Hundreds of Sunni Muslim families fled Syria's coastal town of Banias on Saturday, fearing further sectarian violence after fighters loyal to President Bashar al-Assad killed dozens of people overnight, according to activists.
The activists said the killings in the Ras al-Nabaa district of Banias took place two days after state forces and pro-Assad militias killed at least 50 Sunnis in the nearby village of Baida.
The Syrian Observatory for Human Rights, a pro-opposition monitoring group, posted online a video showing the bodies of 10 people it said were killed in Ras al-Nabaa - half of them children.
Some were lying in pools of blood, and one toddler was covered in burns, her clothes singed and her legs charred.
Activist reports and videos on the killings could not be independently verified as the Syrian government restricts access for independent media.
The two-year-old uprising against four decades of Assad family rule has been led by Syria's Sunni Muslim majority, and sectarian clashes and alleged massacres have become increasingly common in a conflict that has killed more than 70,000 people.
Minorities such as the Alawites, an offshoot of Shi'ite Islam, have largely stood behind Assad, who is from the Alawite sect.
Banias is a Sunni pocket in the midst of a large Alawite enclave on Syria's Mediterranean coast, and activists in the area accuse militias loyal to Assad of ethnic cleansing.
"I estimate that hundreds of families left and headed for nearby towns like Jableh and Tartous," said Rami Abdelrahman, head of the British-based Syrian Observatory.

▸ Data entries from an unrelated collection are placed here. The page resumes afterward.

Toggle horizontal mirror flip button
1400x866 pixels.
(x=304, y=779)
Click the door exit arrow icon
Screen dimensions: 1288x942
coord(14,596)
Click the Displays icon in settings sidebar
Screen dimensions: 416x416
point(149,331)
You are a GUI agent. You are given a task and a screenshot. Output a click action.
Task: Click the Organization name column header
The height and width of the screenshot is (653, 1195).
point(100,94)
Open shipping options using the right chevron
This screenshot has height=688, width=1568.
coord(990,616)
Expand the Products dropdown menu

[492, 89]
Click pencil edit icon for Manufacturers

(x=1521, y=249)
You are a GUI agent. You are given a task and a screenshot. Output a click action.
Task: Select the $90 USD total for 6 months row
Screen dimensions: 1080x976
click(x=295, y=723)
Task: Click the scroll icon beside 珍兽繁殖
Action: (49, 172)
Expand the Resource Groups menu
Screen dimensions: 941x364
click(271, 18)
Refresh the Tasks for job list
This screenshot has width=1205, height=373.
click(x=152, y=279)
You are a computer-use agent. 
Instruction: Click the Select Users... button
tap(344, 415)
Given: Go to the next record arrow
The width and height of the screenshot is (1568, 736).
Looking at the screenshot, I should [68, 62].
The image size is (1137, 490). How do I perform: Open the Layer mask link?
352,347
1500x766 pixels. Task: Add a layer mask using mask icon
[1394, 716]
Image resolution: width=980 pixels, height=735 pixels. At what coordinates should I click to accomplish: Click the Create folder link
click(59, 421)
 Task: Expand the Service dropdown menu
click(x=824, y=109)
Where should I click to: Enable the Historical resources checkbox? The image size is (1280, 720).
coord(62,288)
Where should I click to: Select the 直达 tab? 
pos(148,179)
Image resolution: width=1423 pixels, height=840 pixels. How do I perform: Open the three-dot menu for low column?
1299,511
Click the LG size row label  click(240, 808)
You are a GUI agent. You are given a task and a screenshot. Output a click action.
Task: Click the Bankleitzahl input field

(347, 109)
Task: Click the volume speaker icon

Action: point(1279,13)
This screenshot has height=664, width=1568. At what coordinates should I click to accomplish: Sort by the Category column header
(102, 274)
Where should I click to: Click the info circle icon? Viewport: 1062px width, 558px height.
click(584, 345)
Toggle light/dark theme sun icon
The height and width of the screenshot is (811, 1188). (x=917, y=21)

"But now the army is turning people back at the checkpoints outside the town, telling them to go back to Banias, that nothing is wrong. There are also announcements going out on mosque loud speakers telling people to return home."
Another video posted online by activists showed what they said were the bodies of 20 people killed in Banias overnight, all from the same family, including women and nine children.
The Observatory blamed the killings on the National Defence Forces (NDF), a new paramilitary group made up mostly of fighters from minorities that back Assad.
Trained and often directed by the military, the NDF describes itself as a reserve force for the army. The group has taken over the regionalised role of more informal Alawite militias known as shabbiha, which were accused of previous massacres of Sunnis.
On Thursday the Observatory reported the alleged killings in the village of Baida, just outside Banias. It said it had documented the names of 50 people killed but that it believed the final death toll could be between 100 and 200.
The group, which has a network of activists across Syria, declined to give a death toll for the killings in Banias.
Banias and Baida were the sites of some of the first sectarian clashes, when shabbiha fighters attacked Sunni street protesters in the first few months of the uprising, killing several people.
The hardline Sunni Islamist group Ahrar al-Sham published a video on Saturday of its fighters launching rockets they said were aimed at the village of Qurdaha, the birthplace of Assad's father, Hafez al-Assad, who ruled Syria for more than 30 years.
They said the attack was a response for the killings in Baida and Banias.